In April, as we vote, over 6 500 of our polling stations will be schools. Some of those schools have no electricity; some have no water or sanitation. Under ordinary conditions, this lack of facilities is unacceptable. As we prepare for our election, however, we should recognise this lack of infrastructure in our schools as a matter of urgency that needs our immediate attention. As the Electoral Commission (IEC) makes temporary arrangements in those schools, we urge that resources be deployed to make that provision of electricity, water, and sanitation permanent.
Fifth, we said we must develop the professional quality of our teaching force.
We have improved the qualifications of thousands of unqualified and under-qualified teachers. We have recognised quality teaching through our annual National Teaching Awards.
We still face the challenge of consolidating quality teaching and learning by ensuring that no teacher is under-qualified by the end of our second decade of freedom. The implementation of the Integrated Quality Management System, including Whole School Evaluation, will be an important part of this ongoing effort to ensure that we have a high-quality professional teaching force. We have also established a Ministerial Committee of two university experts to develop a teacher education and development framework.
As elsewhere in the world, we have seen a decline in students pursuing the teaching profession. We have mounted educational "road shows" to recruit teachers, workshops for prospective teachers, and we are developing bursaries, linked to service, as incentives to become teachers.
We know we have good teachers. We know this because they are poached in the thousands by other countries. But we also know this because of the results we see from their dedication and excellence.
Sixth, we said we must ensure the success of active learning through outcomes-based education.
I have no sympathy for educational fundamentalists - whether OBE fundamentalists or "back to basics" fundamentalists. Our curriculum, which focuses on outcomes, is coherent enough to provide guidance for teachers, flexible enough to allow room for creativity, and simple enough to actually work.
I notice that an opposition political party has called for a review of the curriculum to simplify it and provide guidelines for teachers. That party does not seem to have noticed that we have already done that. We reviewed Curriculum 2005 in 2000. We streamlined the curriculum on the basis of that review to produce the Revised National Curriculum Statement (NCS) for Grades R through 9, which is being implemented in Grades R through 3 this year. We transformed the Senior Secondary School curriculum through the NCS Grades 10 through 12. This was for the first time in decades that the curriculum has been changed fundamentally.

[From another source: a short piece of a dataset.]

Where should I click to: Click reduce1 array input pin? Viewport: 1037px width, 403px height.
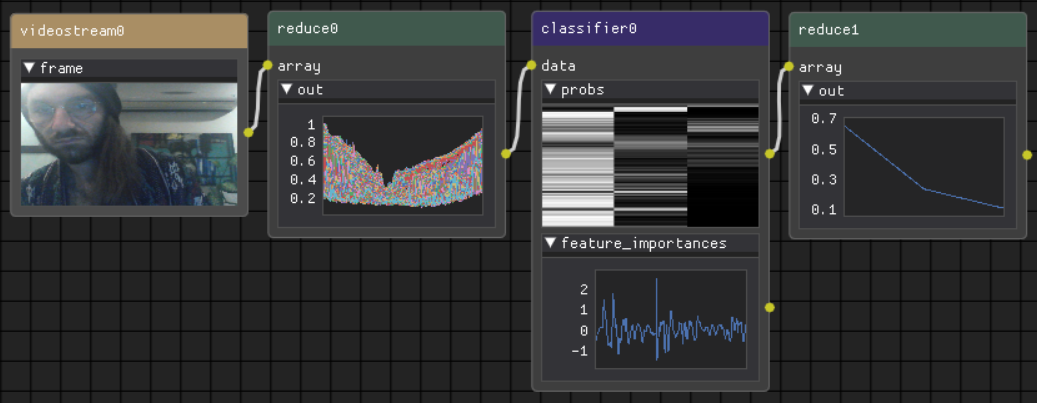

If you have not read the Revised National Curriculum Statement, I recommend it. A Constitution, as Albie Sachs once said, is the "autobiography of a nation". Reading this curriculum, I believe, we catch a glimpse of the future autobiography of our nation in the making.
Seventh, we said we must create a vibrant Further Education and Training (FET) system to equip youth and adults to meet the social and economic needs of the 21st century.
We restructured the Further Education and Training college sector - from 152 single-campus colleges to 50 multi-campus colleges - in order to accelerate the development of medium- and high-level skills. We are currently developing a curriculum framework for colleges to meet these needs.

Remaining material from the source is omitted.